◆ Problem description ◆
Turn everything from the first line down to the one containing "Looking at the" into a numbered list, skipping blank lines and leaving out the pictures.

◆ Data lines ◆
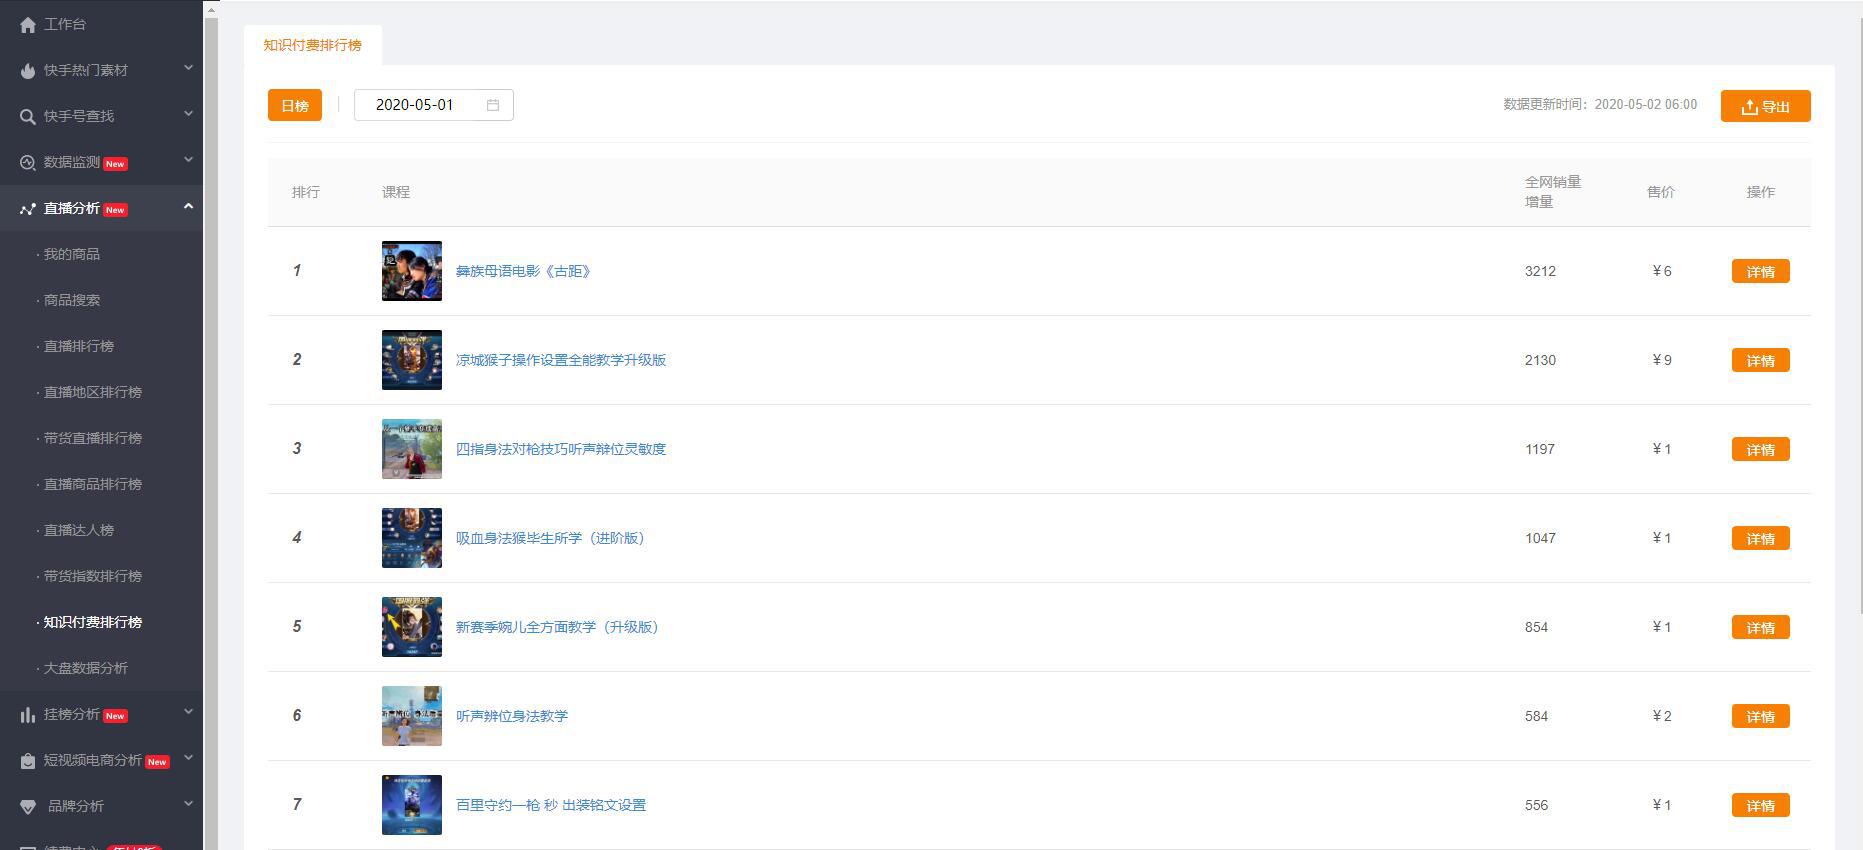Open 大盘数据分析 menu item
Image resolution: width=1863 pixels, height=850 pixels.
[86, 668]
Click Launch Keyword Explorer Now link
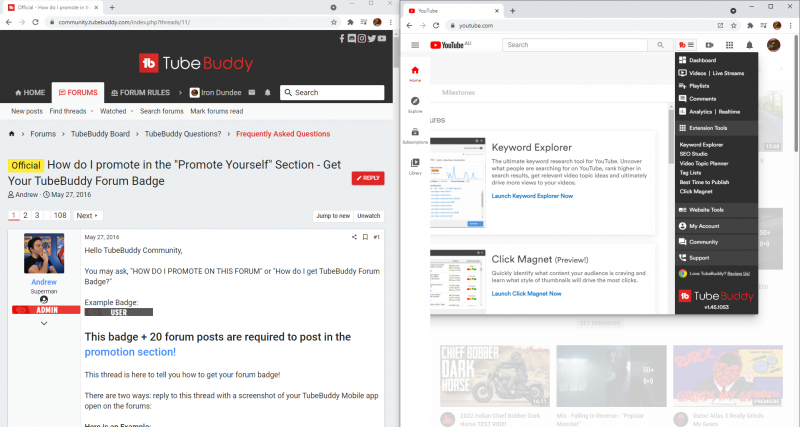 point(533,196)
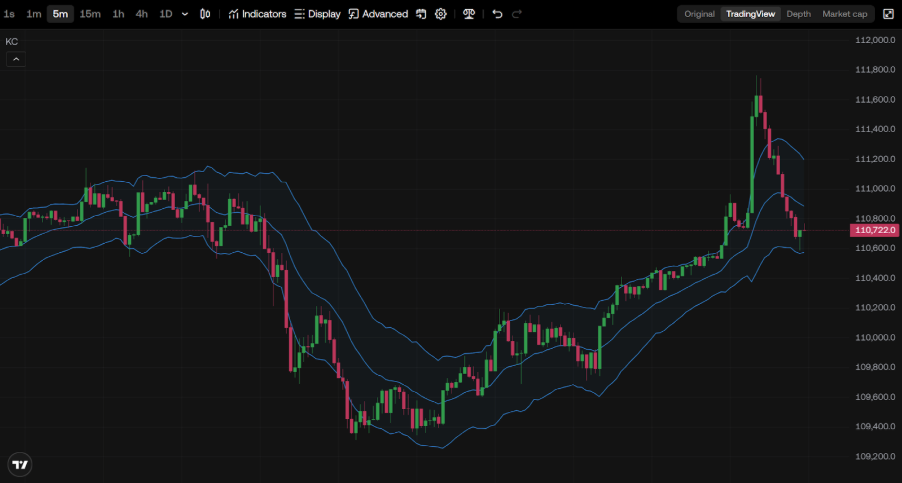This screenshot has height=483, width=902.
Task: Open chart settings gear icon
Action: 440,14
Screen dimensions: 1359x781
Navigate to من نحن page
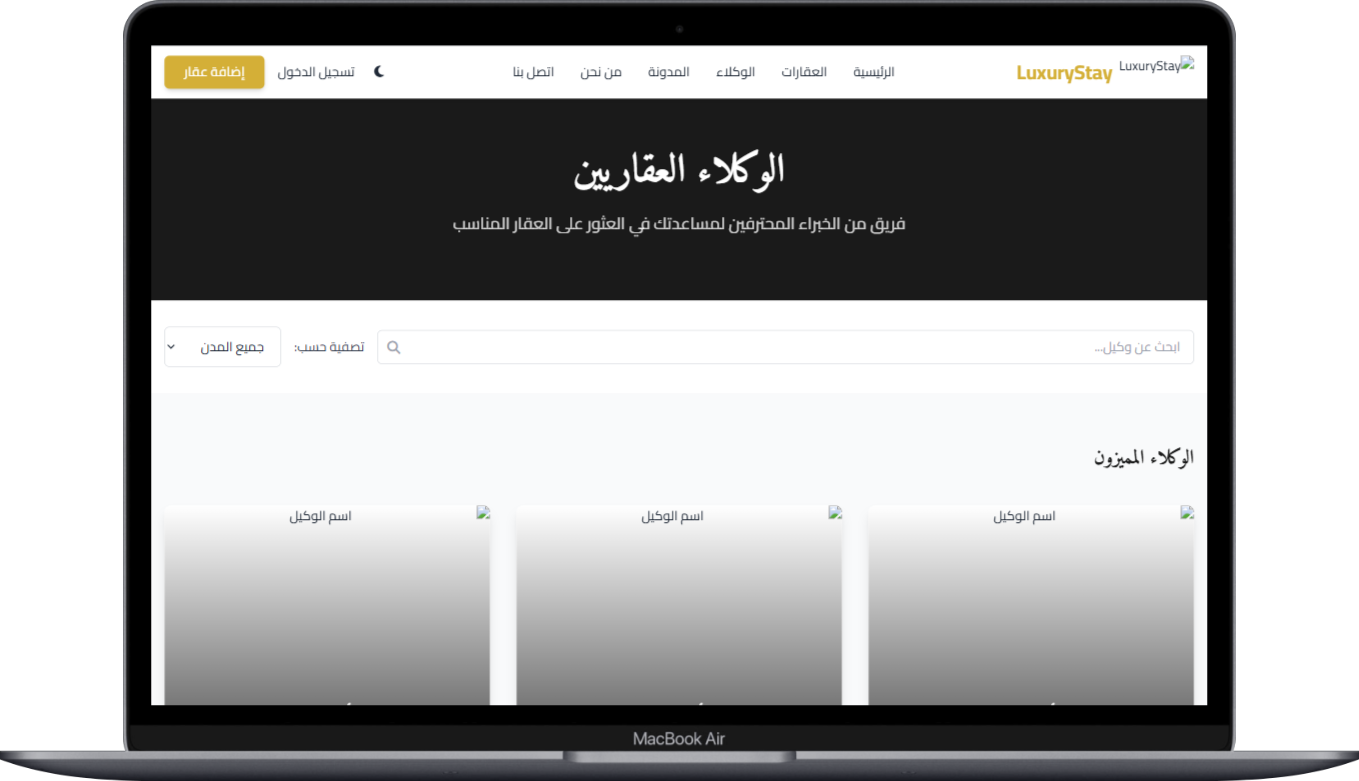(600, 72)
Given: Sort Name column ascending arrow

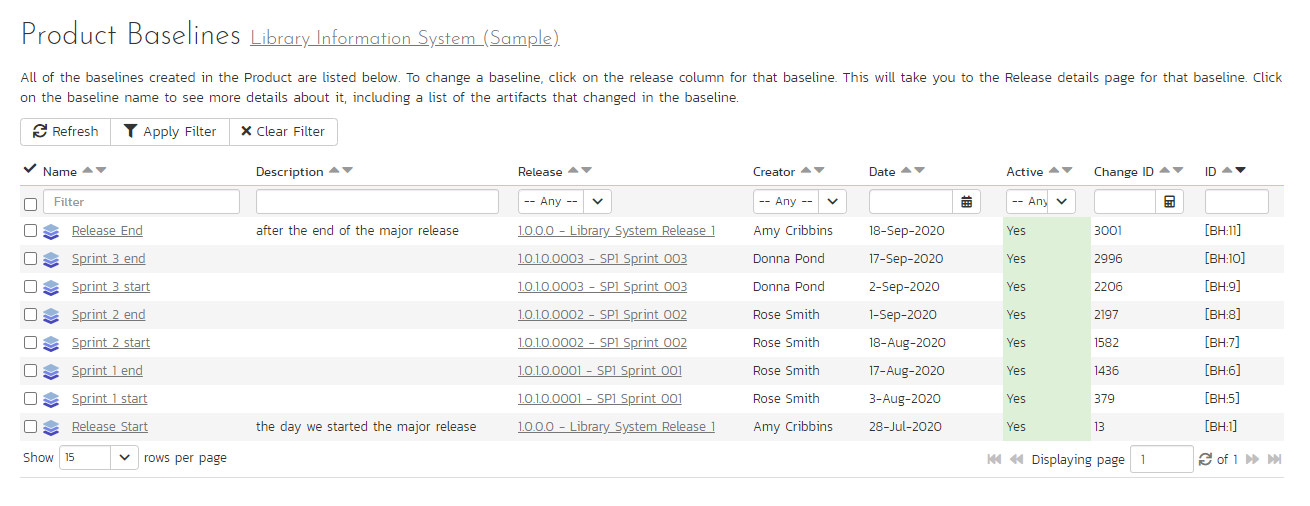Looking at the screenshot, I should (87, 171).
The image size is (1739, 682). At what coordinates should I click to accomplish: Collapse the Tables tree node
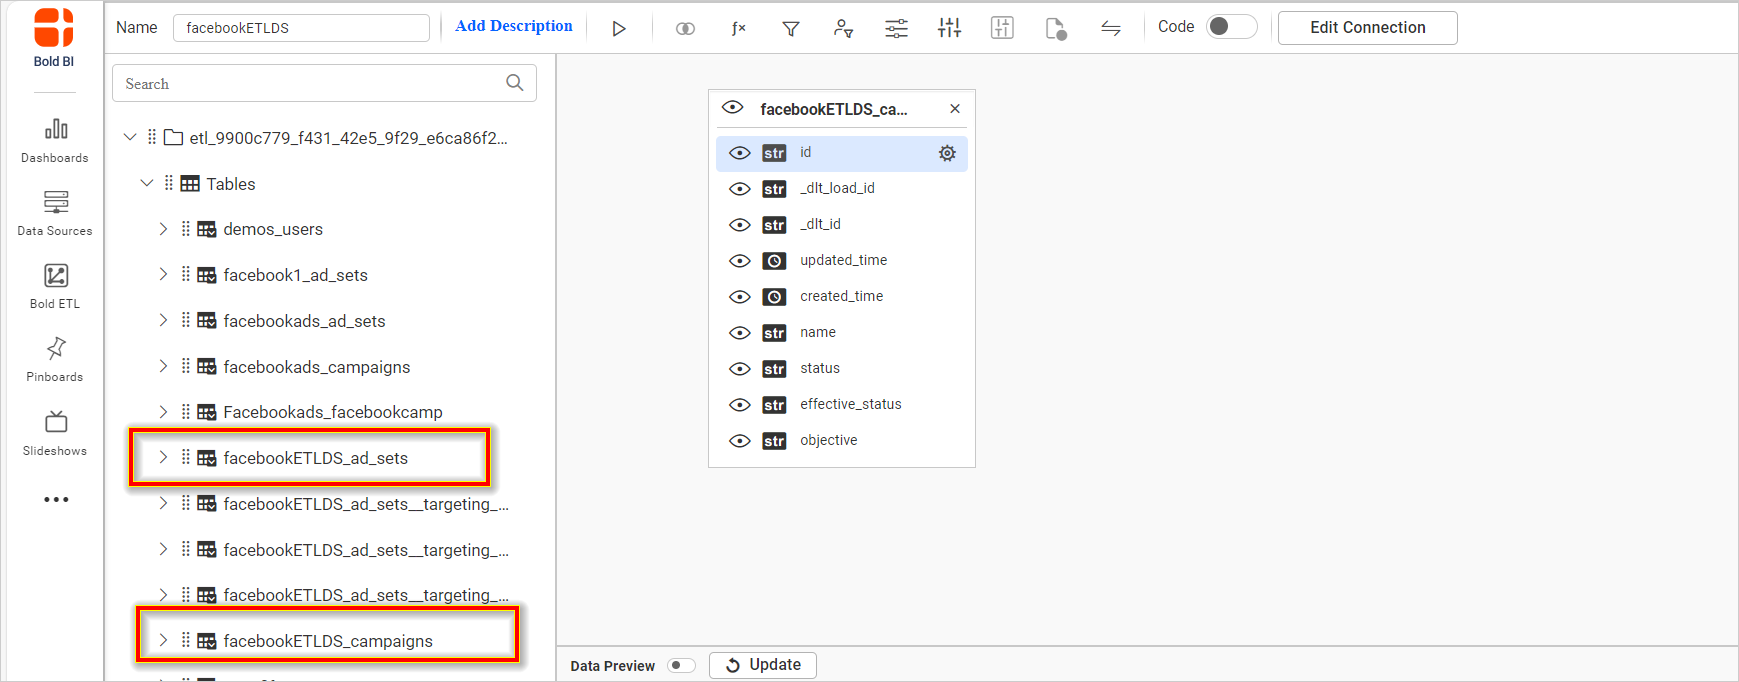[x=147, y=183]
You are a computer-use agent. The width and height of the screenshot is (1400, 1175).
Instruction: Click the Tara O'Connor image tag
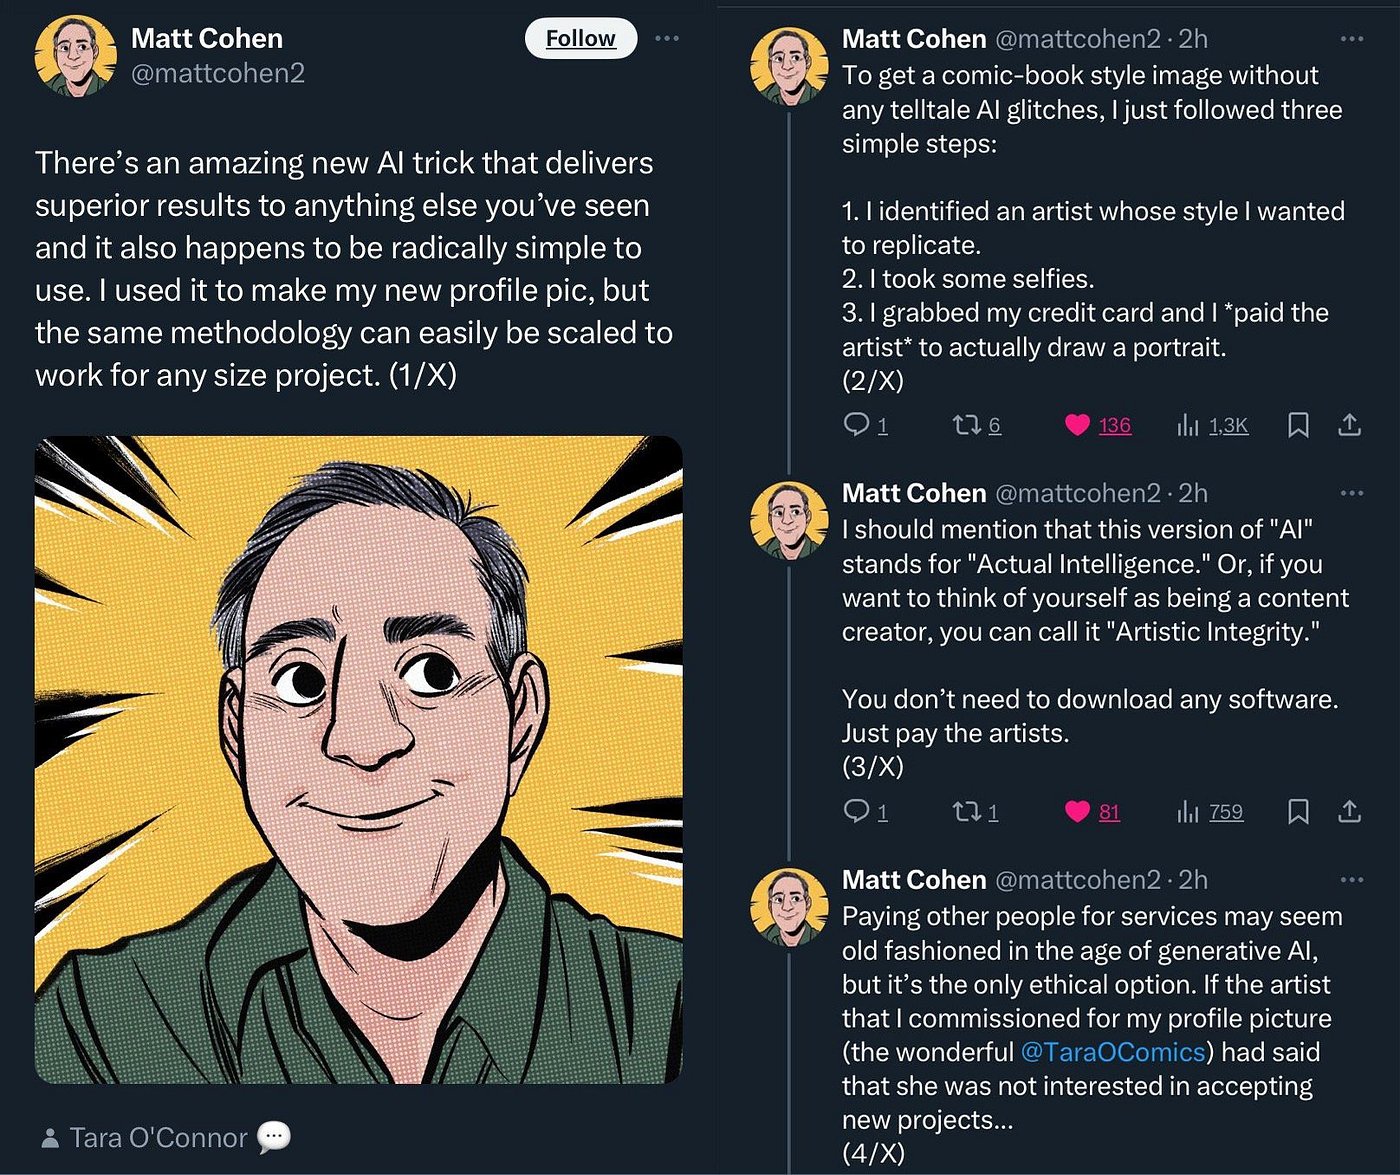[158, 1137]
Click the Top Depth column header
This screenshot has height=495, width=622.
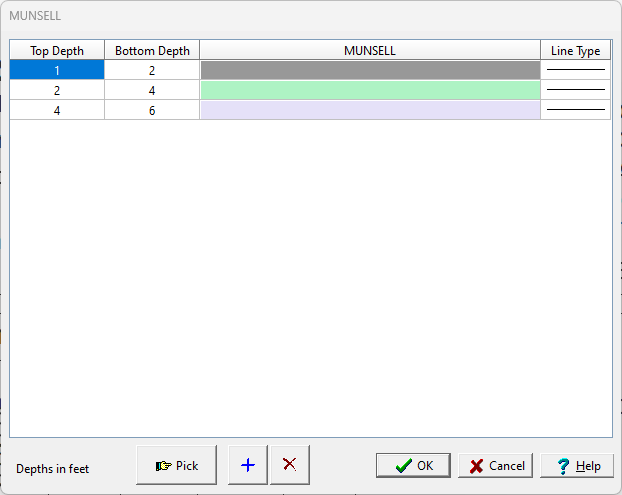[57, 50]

◆ Exercise result ◆
1. Open 大盘数据分析 menu item
2. Image resolution: width=1863 pixels, height=850 pixels.
3. [86, 668]
4. Click Launch Keyword Explorer Now link
5.  point(533,196)
6. This screenshot has height=483, width=902.
7. Task: Open chart settings gear icon
8. Action: 440,14
9. Screen dimensions: 1359x781
10. Navigate to من نحن page
11. (600, 72)
12. Given: Sort Name column ascending arrow
13. Looking at the screenshot, I should (87, 171).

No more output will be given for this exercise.